## WHAT YOU WILL DO
Beneath this line are entries. Copy the range from the line with "Termini e condizioni del servizio (129, 945)" to the line with "Přizpůsobit (247, 1214)", ends included, exactly; leave pictures out.

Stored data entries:
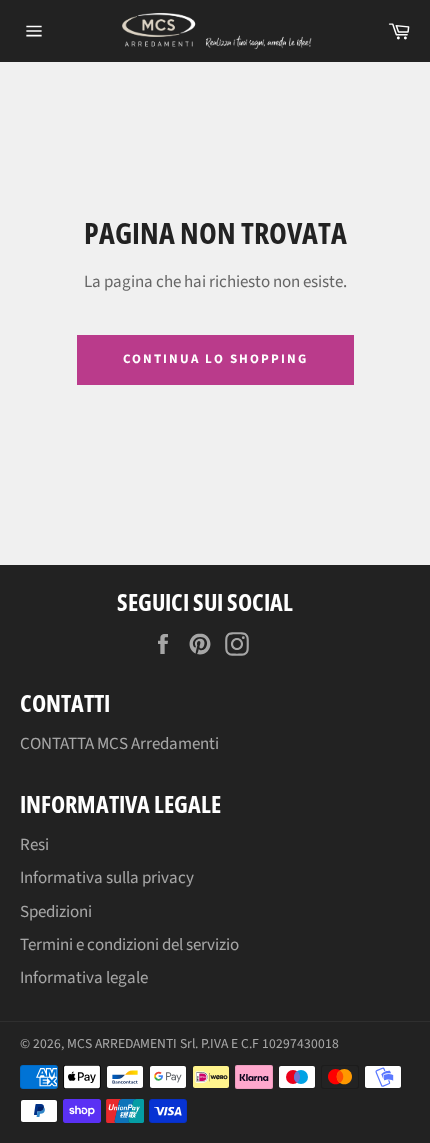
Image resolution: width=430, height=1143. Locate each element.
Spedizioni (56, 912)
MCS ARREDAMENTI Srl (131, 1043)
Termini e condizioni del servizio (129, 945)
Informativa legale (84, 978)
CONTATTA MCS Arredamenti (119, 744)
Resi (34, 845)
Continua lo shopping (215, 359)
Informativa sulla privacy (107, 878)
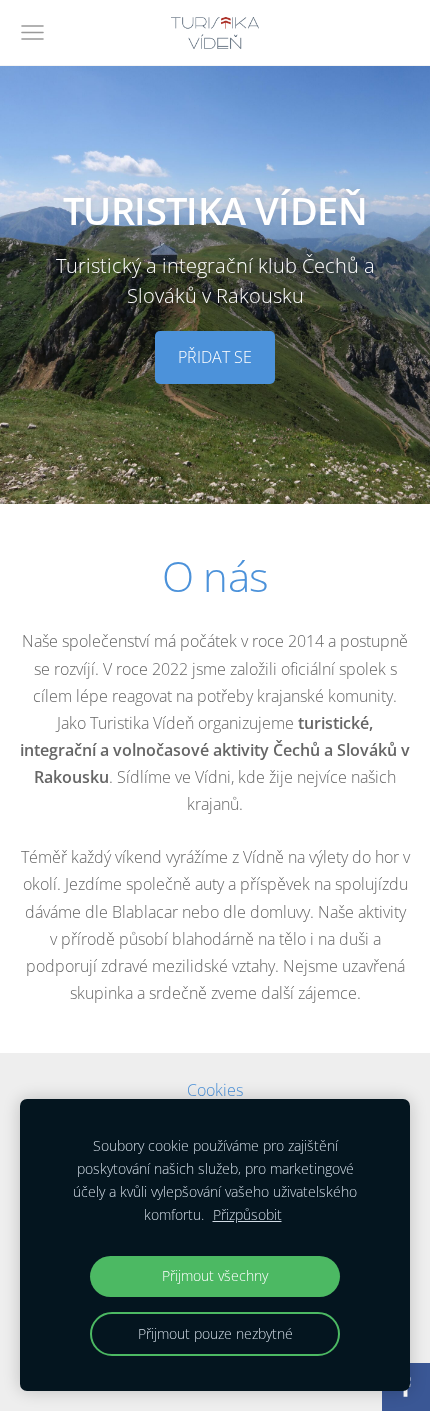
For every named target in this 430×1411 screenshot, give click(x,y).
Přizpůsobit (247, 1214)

--

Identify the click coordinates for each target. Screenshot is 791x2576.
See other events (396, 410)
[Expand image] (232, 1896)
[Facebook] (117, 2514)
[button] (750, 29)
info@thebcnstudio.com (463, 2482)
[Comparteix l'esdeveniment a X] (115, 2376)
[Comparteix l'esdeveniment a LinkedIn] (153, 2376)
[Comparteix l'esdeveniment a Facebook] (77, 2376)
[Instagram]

## RESULT OF THE EXERCISE
Termini e condizioni del servizio (129, 945)
Informativa legale (84, 978)
CONTATTA MCS Arredamenti (119, 744)
Resi (34, 845)
Continua lo shopping (215, 359)
Informativa sulla privacy (107, 878)
For every named target in this 430×1411 screenshot, give click(x,y).
Přizpůsobit (247, 1214)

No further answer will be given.